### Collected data
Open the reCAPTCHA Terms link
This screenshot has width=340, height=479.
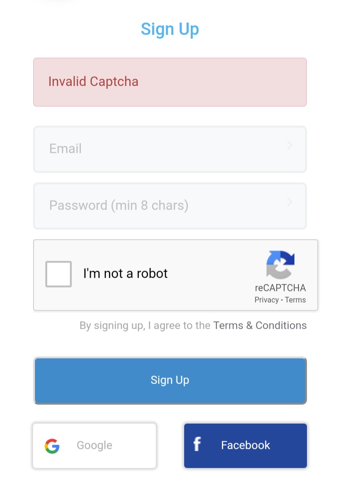(x=296, y=300)
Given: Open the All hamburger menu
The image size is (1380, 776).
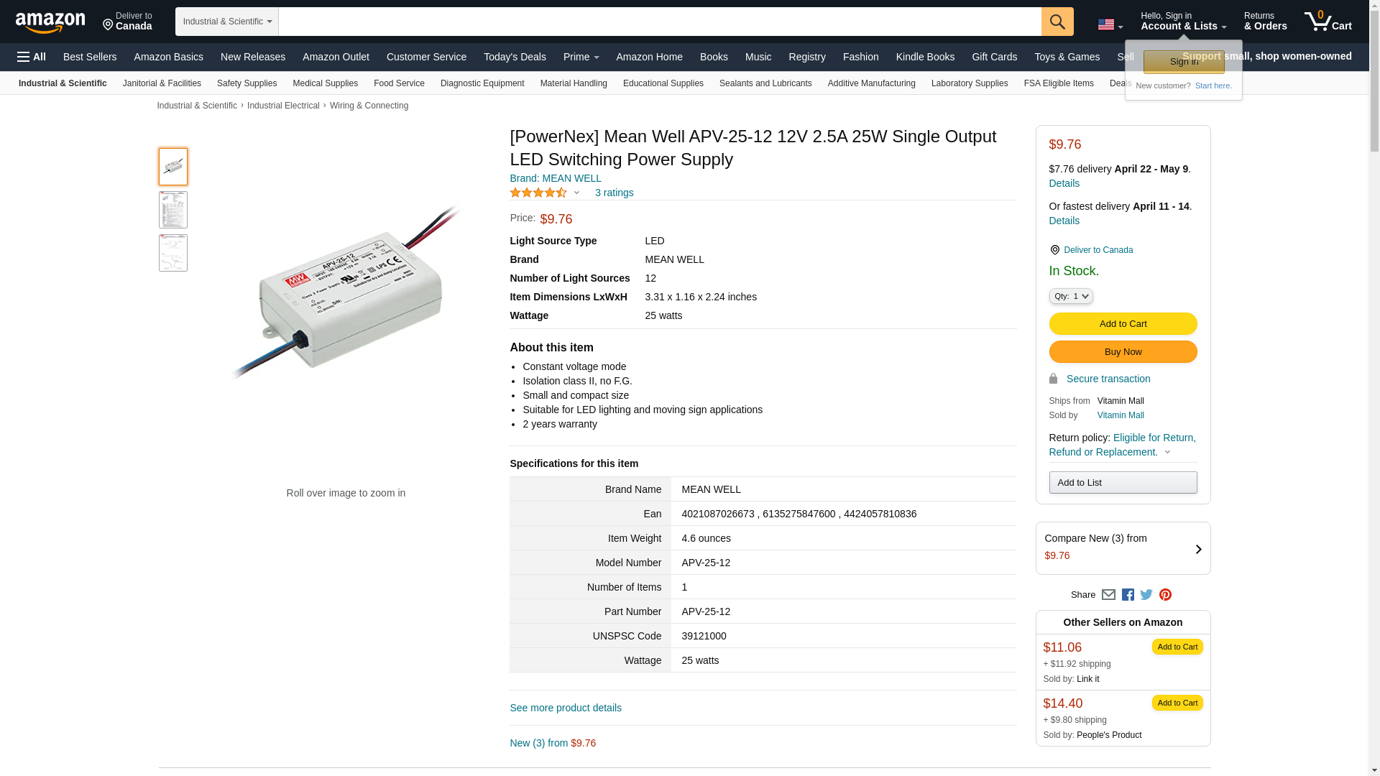Looking at the screenshot, I should tap(32, 57).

### Problem to solve
Please go over the data above and copy each line with "Open" in it.

### Worked solution
Open the reCAPTCHA Terms link
Given: Open the All hamburger menu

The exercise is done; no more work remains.